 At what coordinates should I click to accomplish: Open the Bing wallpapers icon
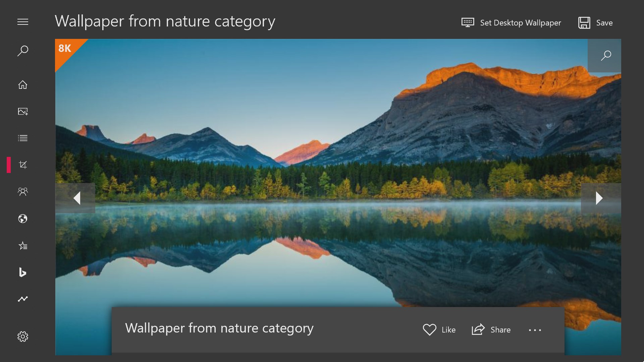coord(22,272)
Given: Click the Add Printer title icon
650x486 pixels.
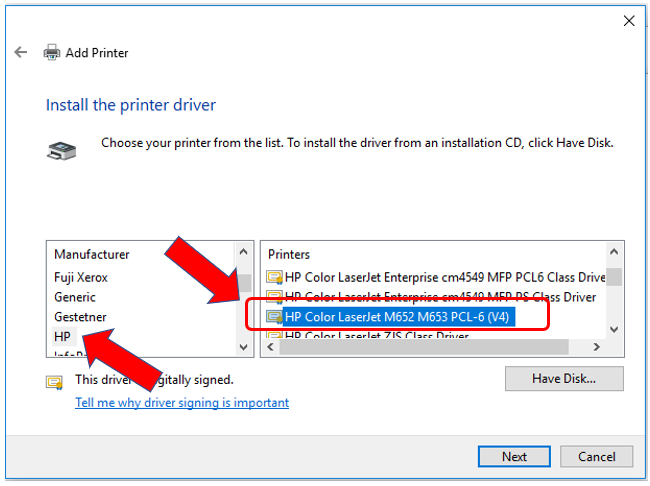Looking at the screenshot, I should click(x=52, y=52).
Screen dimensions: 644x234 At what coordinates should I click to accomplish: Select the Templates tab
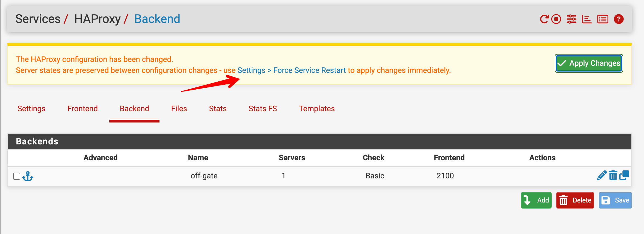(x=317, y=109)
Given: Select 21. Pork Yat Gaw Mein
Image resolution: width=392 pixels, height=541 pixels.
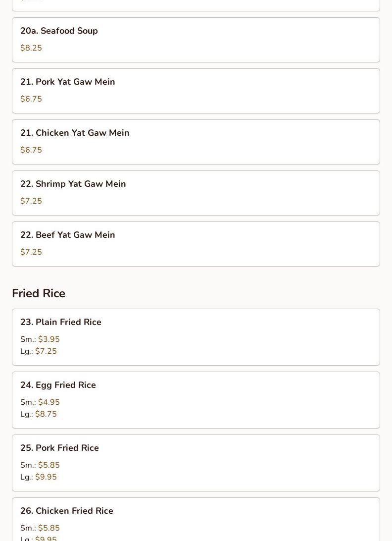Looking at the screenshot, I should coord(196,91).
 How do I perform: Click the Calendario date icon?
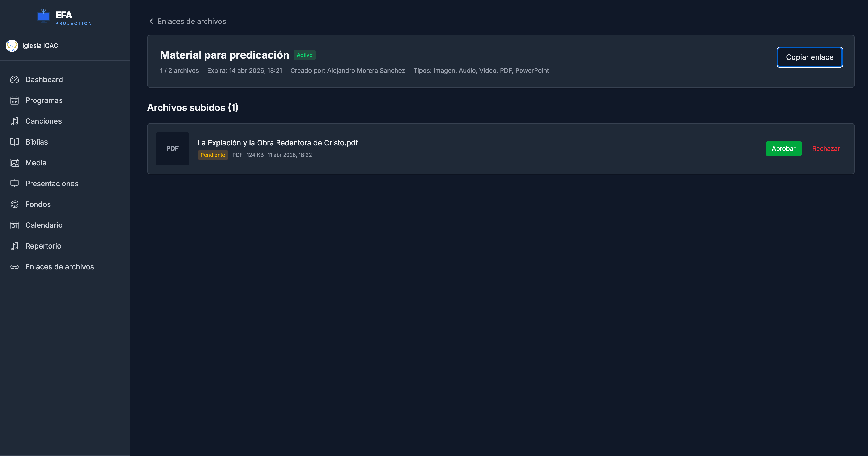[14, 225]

■ **The task**
Quote the material exactly. Pictures stay out.

■ **Exercise output**
 At what coordinates should I click to accomplish: Open the Bing wallpapers icon
coord(22,272)
Given: Click the Add Printer title icon
650x486 pixels.
Looking at the screenshot, I should click(x=52, y=52).
Screen dimensions: 644x234 At what coordinates should I click to accomplish: Select the Templates tab
(x=317, y=109)
Given: Select 21. Pork Yat Gaw Mein
Image resolution: width=392 pixels, height=541 pixels.
Looking at the screenshot, I should coord(196,91).
 How do I perform: Click the Calendario date icon?
[14, 225]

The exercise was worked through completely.